The polymerase slippage model for the production of P3N-PIPO is consistent with the theory that potyvirus intercellular movement is coupled to active virus genome replication and translation. The genomic RNA replicates via the production of a full-length negative-sense RNA, which takes place in the viral replication complex (VRC) in the cytoplasm. The VRC is formed by virus proteins such as NIb, 6K2, VPg, NIa-Pro, HC-Pro, and CI, and possiby also P3 and 6K1 (Cui and Wang 2016, Cui et al., 2017), as well as various host factors. Potyvirus replication initiates at 6K2-induced ER-originated vesicles. The cellular COPI and COPII coating machineries are involved in the biogenesis of potyvirus 6K2 vesicles (Wei and Wang 2008). The ER-derived 6K2 vesicles also target and are associated with chloroplasts for virus replication. The viral genome is transported from the cytoplasm through the plasmodesmata, most likely in the form of intact particles, and involves the coordinated action of CP, CI, P3, 6K2, and P3N-PIPO (Chai et al., 2020, Wang 2021).

 

Figure 2.Potyviridae. Genome organization of representatives of Potyviridae genera. The ssRNA genome is represented by a line and the polyprotein ORF by an open box with the mature proteolytic products named. P1 (protein 1 protease), a protein with serine proteolytic activity responsible for cleavage at typically Tyr/Phe-Ser; HC-Pro (helper component protease), a protein with aphid transmission helper-component activity and cysteine proteolytic activity responsible for cleavage at typically Gly-Gly; P3 (protein 3); PIPO (pretty interesting Potyviridae ORF; expressed as the trans-frame P3N-PIPO protein); 6K1 (6 kDa peptide 1); CI (cylindrical inclusion); 6K2 (6 kDa peptide 2); VPg (virus protein genome-linked), the genome-linked virus protein covalently attached to the 5 -terminal nucleotide;  represented here by an oval; NIa-Pro (the second of two functional regions of the NIa, nuclear inclusion a protease, susceptible to being proteolytically separated from the VPg region), a cysteine-like proteolytic activity responsible for cleavage at Gln/Glu-(Ser/Gly/Ala); NIb (nuclear inclusion b), RNA-directed RNA polymerase; CP (coat protein). The P1 cistron of the brambyvirus genome contains an embedded AlkB domain. Cleavage sites of P1 (blue arrow), HC-Pro (red arrow), and NIa-Pro (black arrow) are indicated.

Biology

Inclusion body formation

All members of the family Potyviridae form cytoplasmic cylindrical inclusion (CI) bodies during infection. The CI is an array of a 70 kDa viral protein that possesses ATPase and helicase activities. Some potyviruses induce nuclear inclusion bodies that are co-crystals of two viral-encoded proteins – NIa and NIb – that are present in equimolar amounts.
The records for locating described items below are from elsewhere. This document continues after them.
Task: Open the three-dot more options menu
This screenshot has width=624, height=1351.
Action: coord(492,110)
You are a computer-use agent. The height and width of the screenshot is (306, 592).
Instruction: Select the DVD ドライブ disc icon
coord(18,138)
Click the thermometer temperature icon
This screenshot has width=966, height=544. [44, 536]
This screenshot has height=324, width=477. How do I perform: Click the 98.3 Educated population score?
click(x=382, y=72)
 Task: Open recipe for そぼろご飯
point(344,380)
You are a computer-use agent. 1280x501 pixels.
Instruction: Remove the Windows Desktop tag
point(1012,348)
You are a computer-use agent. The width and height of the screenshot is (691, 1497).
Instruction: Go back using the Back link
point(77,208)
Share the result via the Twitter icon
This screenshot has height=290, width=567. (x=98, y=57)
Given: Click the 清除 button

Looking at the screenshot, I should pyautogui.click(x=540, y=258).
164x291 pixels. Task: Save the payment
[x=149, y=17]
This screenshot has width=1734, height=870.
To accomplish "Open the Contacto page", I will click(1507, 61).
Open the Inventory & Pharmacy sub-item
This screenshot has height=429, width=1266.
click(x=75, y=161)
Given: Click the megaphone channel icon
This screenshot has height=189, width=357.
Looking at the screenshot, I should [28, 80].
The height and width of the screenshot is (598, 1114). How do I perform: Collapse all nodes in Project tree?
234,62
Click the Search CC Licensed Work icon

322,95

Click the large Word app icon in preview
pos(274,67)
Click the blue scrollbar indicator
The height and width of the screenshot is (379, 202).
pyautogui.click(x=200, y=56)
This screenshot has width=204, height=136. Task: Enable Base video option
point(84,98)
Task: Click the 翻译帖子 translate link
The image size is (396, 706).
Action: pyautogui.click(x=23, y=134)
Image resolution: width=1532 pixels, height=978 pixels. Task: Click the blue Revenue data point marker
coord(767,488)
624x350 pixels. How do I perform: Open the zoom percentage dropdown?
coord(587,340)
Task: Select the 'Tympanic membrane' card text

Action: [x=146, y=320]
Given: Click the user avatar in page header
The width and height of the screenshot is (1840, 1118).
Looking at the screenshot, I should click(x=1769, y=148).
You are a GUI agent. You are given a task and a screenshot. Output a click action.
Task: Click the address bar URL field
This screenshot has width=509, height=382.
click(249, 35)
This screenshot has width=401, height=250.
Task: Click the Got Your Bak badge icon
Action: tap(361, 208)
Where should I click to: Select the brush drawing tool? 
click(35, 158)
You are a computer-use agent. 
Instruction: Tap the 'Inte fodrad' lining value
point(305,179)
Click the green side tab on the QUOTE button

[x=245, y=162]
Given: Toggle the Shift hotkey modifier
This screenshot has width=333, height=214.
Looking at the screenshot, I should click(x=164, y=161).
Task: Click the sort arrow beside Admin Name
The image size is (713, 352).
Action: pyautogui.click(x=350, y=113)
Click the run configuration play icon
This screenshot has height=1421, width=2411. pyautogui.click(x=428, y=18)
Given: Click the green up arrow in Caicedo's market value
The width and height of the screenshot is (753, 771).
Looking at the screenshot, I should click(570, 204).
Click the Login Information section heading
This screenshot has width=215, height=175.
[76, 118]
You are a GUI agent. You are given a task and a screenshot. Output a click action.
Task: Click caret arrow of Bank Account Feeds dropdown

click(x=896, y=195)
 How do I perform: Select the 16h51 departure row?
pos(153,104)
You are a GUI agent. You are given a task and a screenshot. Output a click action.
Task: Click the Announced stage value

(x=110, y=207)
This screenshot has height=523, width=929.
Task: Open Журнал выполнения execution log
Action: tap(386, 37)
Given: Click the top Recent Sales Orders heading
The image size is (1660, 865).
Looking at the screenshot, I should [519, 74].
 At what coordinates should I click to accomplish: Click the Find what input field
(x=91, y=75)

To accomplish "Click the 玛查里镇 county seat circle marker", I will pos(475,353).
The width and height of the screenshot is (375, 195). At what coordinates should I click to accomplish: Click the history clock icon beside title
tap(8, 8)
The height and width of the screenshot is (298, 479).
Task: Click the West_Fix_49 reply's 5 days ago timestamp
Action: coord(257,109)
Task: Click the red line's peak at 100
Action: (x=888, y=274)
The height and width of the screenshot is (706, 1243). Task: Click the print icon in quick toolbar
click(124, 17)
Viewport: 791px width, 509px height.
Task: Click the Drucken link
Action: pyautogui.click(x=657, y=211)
The small nuclear inclusion (NIa) protein (49 kDa) is a polyprotein consisting of the VPg and NIa-Pro domains. The large nuclear inclusion (NIb; 60 kDa) contains the RNA-directed RNA polymerase domain responsible for viral genome replication. Amorphous inclusion bodies (potyvirus-induced granules) are also evident in the cytoplasm during certain potyvirus infections and represent aggregations of HC-Pro (Hafrén et al., 2015) and perhaps other non-structural proteins.

Host range

Most members have a narrow natural host range, but can infect a wider range of experimental hosts, and a few members infect species in up to 30 plant families. Transmission to experimental hosts is readily accomplished by mechanical inoculation. Many viruses are widely distributed. Distribution is aided by seed transmission in some cases.

Transmission

Potyvirids are vectored by a variety of organisms. Members of the genera Potyvirus and Macluravirus have aphid vectors that transmit in a non-persistent, non-circulative manner. Two helper component protease (HC-Pro) aa motifs (R/KITC and PTK) and a CP motif (DAG for many potyviruses) are highly conserved and are required for aphid transmission. The two known arepaviruses have two HC-Pro-like cistrons, but the role of the encoded proteins in transmission, and the identity of the virus vectors are unknown. Viruses in other genera in the family Potyviridae lacking these motifs are not transmitted by aphids, and include rymoviruses, poaceviruses and tritimoviruses which are transmitted by eriophyid mites in a semi-persistent manner. The vector of rose yellow mosaic virus (RoYMV, a member of Rose yellow mosaic virus, the only species in the genus Roymovirus) has not been identified. RoYMV lacks the conserved potyvirus HC-Pro motifs and instead, a putative C-2x-C eriophyid mite transmission motif occurs at the N-terminus of HC-Pro. The DAG motif of CP is also lacking. Together this information suggests RoYMV may also be transmitted by eriophyid mites, although this has not been proven experimentally. Bymoviruses are transmitted by root-infecting plasmodiophorids. Ipomoviruses appear to be transmitted by whiteflies. The vector of members of the single species in the genera Brambyvirus and Celavirus are unknown. The vector of bellflower veinal mottle virus (BVMV), a member of the only species in the genus Bevemovirus, has not been identified. BVMV HC-Pro lacks the conserved potyvirus aphid transmission motifs, but its CP has a DTG motif near its N-terminus, possibly analogous to the DAG motif involved in aphid transmission.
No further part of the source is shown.